Since August, the “No Coal Bailouts” campaign has garnered and submitted thousands of petitions to the PUCO. In October, a group of 12 Ohio businesses, including Lowe’s Home Improvement, Staples Inc. and Macy’s Inc., sent a letter urging regulators to reject the bailouts proposal. The businesses cited a new poll by Public Policy Partners showing a strong percentage of Ohio electricity customers favor clean, renewable energy sources to power the state -- and do not support paying more to keep aging coal plants in operation.

“These monopoly utilities are trying to ditch free market principles and make Ohio electricity customers pay for outdated, polluting, dead-end coal plants,” said Allison Fisher of Public Citizen, a consumer organization that has joined the fight against the bailouts. “Coal is becoming less and less competitive, and it’s unfair to force Ohioans to pay for something they don’t want.”

The campaign focuses on Columbus-based American Electric Power (AEP), Cincinnati-based Duke Energy and Akron-based FirstEnergy, whose requests for bailouts encompass all of Ohio’s remaining coal plants. While most states are focusing new investments in clean energy, Ohio utilities are working to increase their reliance on dangerous fossil fuels following the passage of Senate Bill 310, a controversial new law that guts Ohio’s renewable energy and energy efficiency standards. A Columbus Dispatch investigation recently revealed state officials buried a report on green jobs that could have influenced the outcome of the clean energy and efficiency-gutting bill. FirstEnergy, in the wake of its bailout requests, was the only Ohio utility to request eliminating energy efficiency programs following SB 310, and last month, the PUCO approved the request.

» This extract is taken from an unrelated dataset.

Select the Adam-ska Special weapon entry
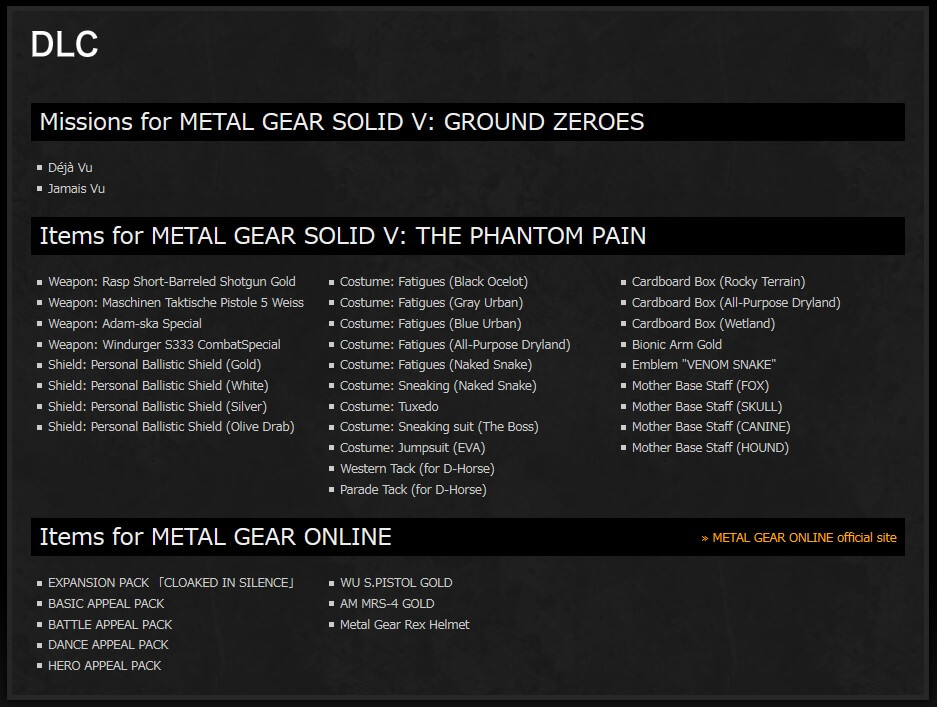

According to Ohio Consumers’ Counsel testimony earlier this year in AEP’s pending case, the utility was seeking to charge Ohio customers an estimated $117 million to bail out two coal plants that were built in the early 1950s -- Kyger Creek in Cheshire, Ohio, and Clifty Creek in Madison, Ind. The coal plants are not competitive with today’s market prices for electricity. Meanwhile, AEP has since added four more coal plants to its bailout request. The measure, if approved by the PUCO, would guarantee AEP a revenue stream for its aging coal plants, forcing other electricity generators to compete in an unfair market that benefits AEP and makes customers’ electric bills higher than they should be.

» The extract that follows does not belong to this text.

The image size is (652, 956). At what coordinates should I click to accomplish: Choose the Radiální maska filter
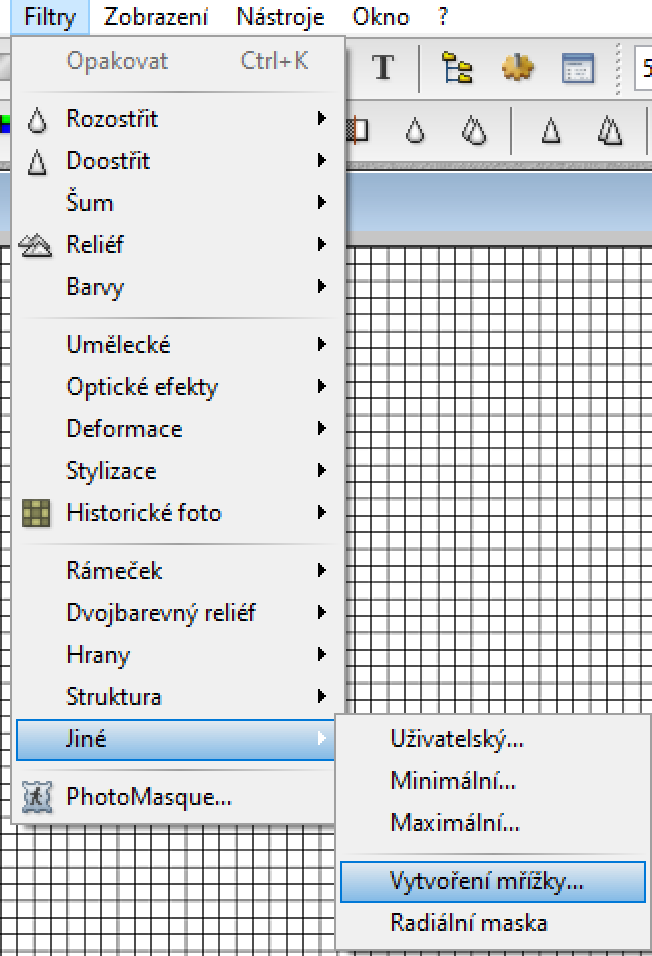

In hearings that have recently concluded, Duke Energy requested a similar bailout for its coal plants, but for an even longer period of time. FirstEnergy has also requested bailouts to continue operating its outdated plants, including the Davis Besse nuclear plant and W. H. Sammis, a coal plant that the Environmental Protection Agency has labeled as one of the worst polluters in the state.